Une investiture LR assumée et revendiquée

Pour la Républicaine, le rôle d'un député "n'est pas d'aller chercher des crédits pour un téléphérique pour la maire". "Il se soucie avant tout de faire manger les Réunionnais". "Quand j'entends mon principal adversaire, Philippe Naillet, demander aux électeurs de le réélire pour aller prendre des crédits pour Ericka Bareigts il n' pas compris son rôle. Nous avons vu une Réunion en colère voter pour Jean-Luc Mélenchon au premier tour et Marine Le Pen au second tour de la présidentielle. Bourdieu disait que derrière la révolte il y a la souffrance. C'est le cas dans la 1ère circonscription avec une misère sociale et un abandonisme que je constate et où je ne trouve pas une personne ou un foyer me dire qu'il vit mais qu'il survit".

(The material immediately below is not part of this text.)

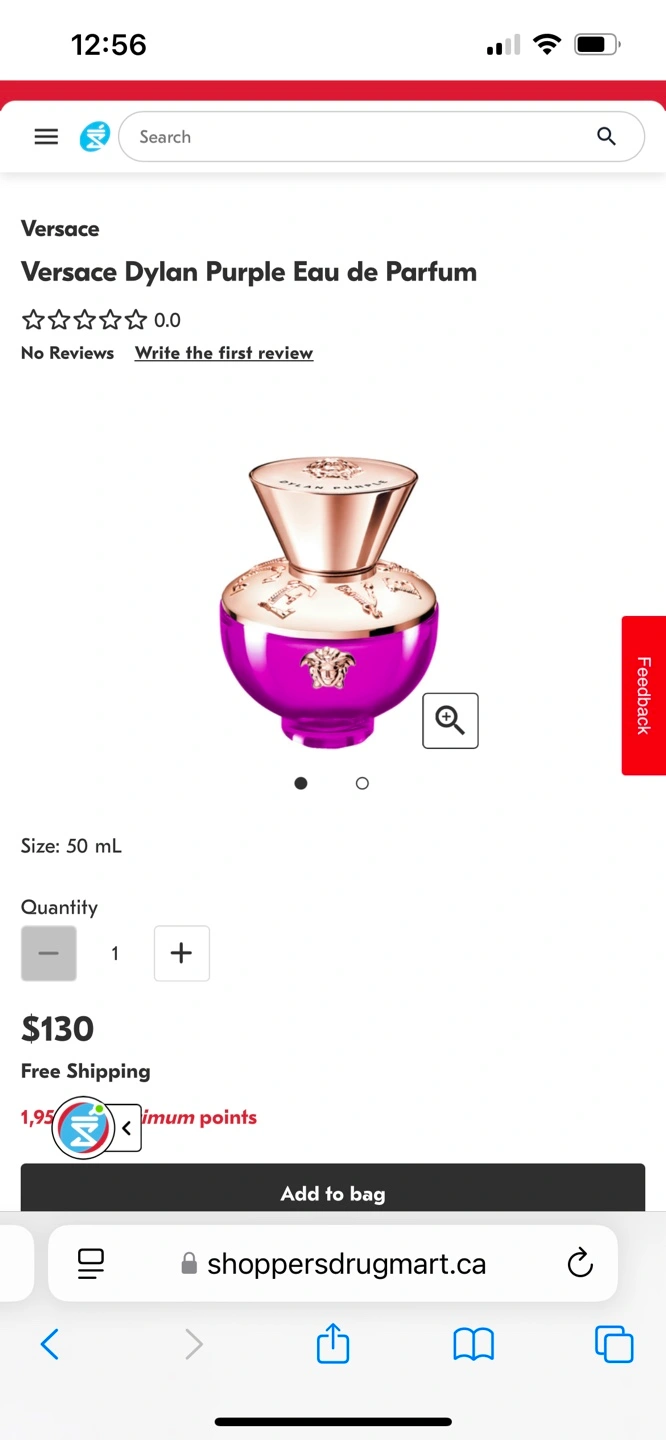
Task: Open the page reader options icon
Action: click(x=91, y=1264)
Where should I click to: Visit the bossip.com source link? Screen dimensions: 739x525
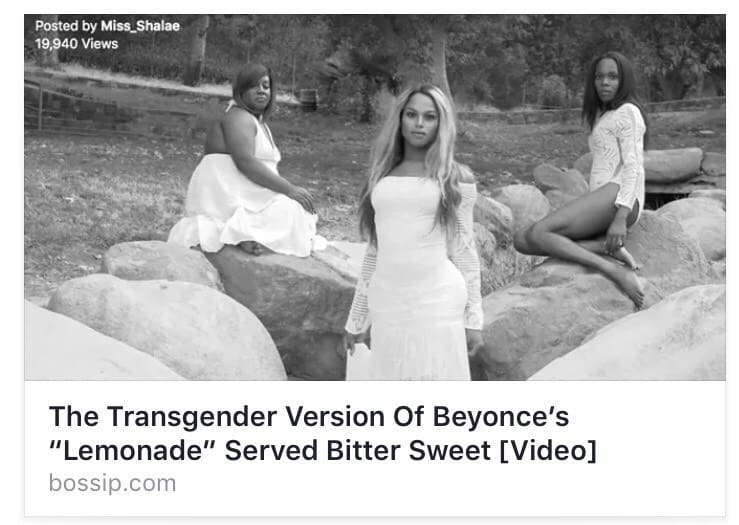click(x=112, y=483)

Si elle est amenée à être élue au Palais Bourbon, Murielle Sisteron assure qu'elle ne siégera pas dans la majorité présidentielle si le parti du président de la République, Renaissance, remportait la majorité des sièges de l'Assemblée nationale, préférant siéger auprès de sa famille politique des Républicains. Pour elle, minorité ne rime pas nécessairement avec manque de visibilité. "Aujourd'hui le groupe LR est composé de 101 personnes et sera demain composé avec un peu moins de personnes. Mais plus le groupe est petit, plus un député est en mesure de s'exprimer. Quand il y avait l'UMP de l'époque avec plus de 300 députés, il fallait attendre 3 ans pour poser une question... Ça ne me dérangerait pas demain de siéger au sein du groupe LR, là où je pourrais le mieux défendre les Réunionnais", insiste la Dionysienne. Elle ajoute : "Aller à l'Assemblée nationale juste pour prendre le café je pense que les Réunionnais n'en sont plus à là, ils n'ont plus besoin de ça, il faut se bouger".  

Après la claque reçue par sa candidate Valérie Pécresse lors de la dernière présidentielle et à l'heure où bénéficier une investiture semble plus être un fardeau pour les candidats issus des partis traditionnels comme LR ou le PS, Murielle Sisteron assume son positionnement. "Ce sera toujours une fierté pour moi d'avoir cette étiquette. Même si elle (NDLR : Valérie Pécresse) aurait fait 1% j'aurais quand même pris l'étiquette", assure Murielle Sisteron. "Bien sûr qu'on appartient à un parti politique mais il faut regarder aussi le projet et la personnalité du candidat. Maintenant, le travail que je vais faire pour les Réunionnais, je vais le faire avec eux mais toujours en gardant le flambeau LR", conclut-elle.